**TEXT EXCERPT:**
┄┄┄┄┄┄┄┄┄┄

IT’S HISTORY’S FAULT…. The Washington Post’s Michael Gerson makes the case today that John McCain has been a fine candidate, running a fine campaign, and was surprisingly well positioned to compete, before that darned financial crisis messed everything up.

[S]ometimes a candidate who is down in the polls is not an incompetent but a bystander…. The diverging political fortunes of Barack Obama and McCain can be traced to a single moment. In the middle of September, the net favorable rating for each candidate was about the same. By Oct. 7, Obama was ahead on this measure by about 16 points. Did McCain suddenly become a stumbling failure? No, the world suddenly went into an economic slide. Americans blamed the party with executive power, which is also the party most closely tied in the public mind to bankers and Wall Street. None of this was fair to McCain, who has never been the Wall Street type. But party images are vivid, durable and almost impossible to shift on short notice.

┄┄┄┄┄┄┄┄┄┄

Records from a pointing dataset:
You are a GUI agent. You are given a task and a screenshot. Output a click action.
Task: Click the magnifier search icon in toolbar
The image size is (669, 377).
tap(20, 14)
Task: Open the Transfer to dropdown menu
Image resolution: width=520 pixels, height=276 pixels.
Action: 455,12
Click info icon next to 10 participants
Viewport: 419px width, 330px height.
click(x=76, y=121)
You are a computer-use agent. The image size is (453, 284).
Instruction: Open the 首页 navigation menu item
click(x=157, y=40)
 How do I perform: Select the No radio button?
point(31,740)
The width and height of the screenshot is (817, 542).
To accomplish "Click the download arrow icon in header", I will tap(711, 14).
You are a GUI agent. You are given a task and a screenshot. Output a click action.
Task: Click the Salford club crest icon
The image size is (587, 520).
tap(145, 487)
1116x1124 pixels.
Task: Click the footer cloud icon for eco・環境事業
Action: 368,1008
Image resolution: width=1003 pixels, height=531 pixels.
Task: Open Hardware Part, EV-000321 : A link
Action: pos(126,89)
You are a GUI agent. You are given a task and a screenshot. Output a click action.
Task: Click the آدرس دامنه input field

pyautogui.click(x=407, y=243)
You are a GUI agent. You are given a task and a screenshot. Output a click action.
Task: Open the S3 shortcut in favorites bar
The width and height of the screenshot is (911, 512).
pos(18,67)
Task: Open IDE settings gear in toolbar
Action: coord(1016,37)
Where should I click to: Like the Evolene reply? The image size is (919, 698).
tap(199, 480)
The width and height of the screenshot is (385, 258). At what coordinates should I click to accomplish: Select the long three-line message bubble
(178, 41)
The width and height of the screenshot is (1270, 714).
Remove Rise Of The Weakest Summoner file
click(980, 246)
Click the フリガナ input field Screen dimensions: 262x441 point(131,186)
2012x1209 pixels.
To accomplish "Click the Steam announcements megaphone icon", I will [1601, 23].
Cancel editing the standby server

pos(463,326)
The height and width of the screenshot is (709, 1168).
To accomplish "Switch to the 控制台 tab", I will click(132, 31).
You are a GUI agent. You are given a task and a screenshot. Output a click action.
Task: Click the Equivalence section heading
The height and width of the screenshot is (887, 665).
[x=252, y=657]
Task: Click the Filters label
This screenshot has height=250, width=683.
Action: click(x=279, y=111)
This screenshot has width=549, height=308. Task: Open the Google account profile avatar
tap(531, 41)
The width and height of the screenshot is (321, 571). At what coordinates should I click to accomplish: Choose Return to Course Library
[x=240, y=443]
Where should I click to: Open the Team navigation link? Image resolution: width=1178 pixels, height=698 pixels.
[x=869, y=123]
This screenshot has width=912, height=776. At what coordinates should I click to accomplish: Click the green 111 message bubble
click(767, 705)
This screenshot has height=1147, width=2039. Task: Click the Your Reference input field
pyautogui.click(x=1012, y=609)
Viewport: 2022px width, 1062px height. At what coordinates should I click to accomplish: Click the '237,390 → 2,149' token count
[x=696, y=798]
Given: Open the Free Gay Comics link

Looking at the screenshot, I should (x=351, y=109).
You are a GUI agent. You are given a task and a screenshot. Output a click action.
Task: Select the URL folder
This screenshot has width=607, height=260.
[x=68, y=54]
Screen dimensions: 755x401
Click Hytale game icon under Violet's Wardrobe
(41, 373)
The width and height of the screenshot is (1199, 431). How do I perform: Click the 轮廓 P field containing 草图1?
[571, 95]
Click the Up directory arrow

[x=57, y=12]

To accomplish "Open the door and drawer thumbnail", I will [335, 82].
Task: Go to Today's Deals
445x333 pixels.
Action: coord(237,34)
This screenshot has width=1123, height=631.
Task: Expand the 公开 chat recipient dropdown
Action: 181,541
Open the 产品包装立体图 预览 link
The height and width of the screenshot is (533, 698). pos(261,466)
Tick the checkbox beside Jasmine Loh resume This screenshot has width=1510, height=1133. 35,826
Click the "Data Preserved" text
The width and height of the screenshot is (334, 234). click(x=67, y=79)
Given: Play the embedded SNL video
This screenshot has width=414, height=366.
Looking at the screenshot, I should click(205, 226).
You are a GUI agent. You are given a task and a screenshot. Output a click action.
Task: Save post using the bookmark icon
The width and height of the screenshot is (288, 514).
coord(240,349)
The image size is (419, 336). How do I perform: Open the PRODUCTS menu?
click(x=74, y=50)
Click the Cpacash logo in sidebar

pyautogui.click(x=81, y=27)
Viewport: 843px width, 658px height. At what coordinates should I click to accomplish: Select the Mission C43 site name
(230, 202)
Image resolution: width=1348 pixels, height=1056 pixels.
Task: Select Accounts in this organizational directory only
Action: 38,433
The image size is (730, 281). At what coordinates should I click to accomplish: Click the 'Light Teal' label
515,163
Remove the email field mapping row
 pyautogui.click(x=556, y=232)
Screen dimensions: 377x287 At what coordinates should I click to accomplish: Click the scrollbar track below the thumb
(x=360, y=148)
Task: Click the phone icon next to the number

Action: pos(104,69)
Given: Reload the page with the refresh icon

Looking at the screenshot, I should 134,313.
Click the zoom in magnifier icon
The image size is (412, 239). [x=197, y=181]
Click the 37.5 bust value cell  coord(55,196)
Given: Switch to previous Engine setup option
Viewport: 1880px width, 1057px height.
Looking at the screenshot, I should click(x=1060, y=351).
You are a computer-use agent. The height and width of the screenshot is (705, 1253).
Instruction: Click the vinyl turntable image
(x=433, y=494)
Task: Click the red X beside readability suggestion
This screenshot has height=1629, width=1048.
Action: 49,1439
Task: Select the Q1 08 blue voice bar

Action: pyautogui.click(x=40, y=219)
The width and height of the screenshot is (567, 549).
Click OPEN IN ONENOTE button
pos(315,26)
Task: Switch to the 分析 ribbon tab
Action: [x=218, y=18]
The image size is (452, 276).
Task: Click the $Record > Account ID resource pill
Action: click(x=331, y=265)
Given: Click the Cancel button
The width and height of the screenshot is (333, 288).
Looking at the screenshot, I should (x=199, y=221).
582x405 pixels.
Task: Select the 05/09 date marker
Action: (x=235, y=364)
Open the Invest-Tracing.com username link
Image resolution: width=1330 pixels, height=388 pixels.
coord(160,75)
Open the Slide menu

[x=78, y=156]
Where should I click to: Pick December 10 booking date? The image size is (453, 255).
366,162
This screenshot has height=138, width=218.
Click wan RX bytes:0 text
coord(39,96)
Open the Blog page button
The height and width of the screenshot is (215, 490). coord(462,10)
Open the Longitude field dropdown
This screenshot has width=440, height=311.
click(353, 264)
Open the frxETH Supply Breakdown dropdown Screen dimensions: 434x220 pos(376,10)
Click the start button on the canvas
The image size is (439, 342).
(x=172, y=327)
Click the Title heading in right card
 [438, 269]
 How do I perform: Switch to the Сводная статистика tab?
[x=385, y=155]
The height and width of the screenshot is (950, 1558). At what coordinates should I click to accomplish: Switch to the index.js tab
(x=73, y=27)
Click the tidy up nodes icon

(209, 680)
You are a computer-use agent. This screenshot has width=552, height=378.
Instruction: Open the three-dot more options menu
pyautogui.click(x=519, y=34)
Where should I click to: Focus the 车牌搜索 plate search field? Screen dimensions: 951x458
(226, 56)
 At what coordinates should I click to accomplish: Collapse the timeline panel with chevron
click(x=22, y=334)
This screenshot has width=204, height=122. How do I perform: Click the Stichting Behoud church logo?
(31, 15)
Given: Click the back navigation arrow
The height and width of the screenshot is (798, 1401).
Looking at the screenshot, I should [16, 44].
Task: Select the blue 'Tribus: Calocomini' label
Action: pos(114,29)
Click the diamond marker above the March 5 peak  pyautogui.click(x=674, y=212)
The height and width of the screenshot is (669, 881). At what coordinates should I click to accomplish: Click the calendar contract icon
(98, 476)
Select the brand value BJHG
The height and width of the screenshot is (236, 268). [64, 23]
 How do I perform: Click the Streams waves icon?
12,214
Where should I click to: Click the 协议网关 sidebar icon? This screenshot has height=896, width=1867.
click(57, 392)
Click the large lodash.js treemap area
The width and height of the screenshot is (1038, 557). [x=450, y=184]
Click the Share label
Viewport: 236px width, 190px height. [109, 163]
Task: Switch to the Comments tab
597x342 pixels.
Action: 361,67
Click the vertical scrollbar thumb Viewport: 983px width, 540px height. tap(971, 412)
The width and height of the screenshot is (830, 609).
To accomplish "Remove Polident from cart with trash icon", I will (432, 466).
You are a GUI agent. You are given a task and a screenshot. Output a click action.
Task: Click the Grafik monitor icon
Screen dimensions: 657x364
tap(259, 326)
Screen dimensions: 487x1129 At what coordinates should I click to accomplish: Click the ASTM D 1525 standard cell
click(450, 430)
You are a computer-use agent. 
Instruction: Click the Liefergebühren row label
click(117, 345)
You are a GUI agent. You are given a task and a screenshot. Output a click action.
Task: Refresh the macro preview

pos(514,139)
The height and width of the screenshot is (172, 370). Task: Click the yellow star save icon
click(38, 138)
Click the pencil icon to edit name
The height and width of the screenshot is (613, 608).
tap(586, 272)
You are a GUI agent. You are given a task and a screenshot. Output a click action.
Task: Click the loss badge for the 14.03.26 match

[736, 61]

┄┄┄┄┄┄┄┄┄┄

**SET TASKS:**
1 > According to the excerpt on McCain's campaign, by about how many points did Obama lead in net favorable rating by Oct. 7?
2 > List every person named in the excerpt on McCain's campaign.
These rows bear no relation to the excerpt on McCain's campaign.

**ANSWER SET:**
1 > About 16 points.

2 > Michael Gerson, John McCain, Barack Obama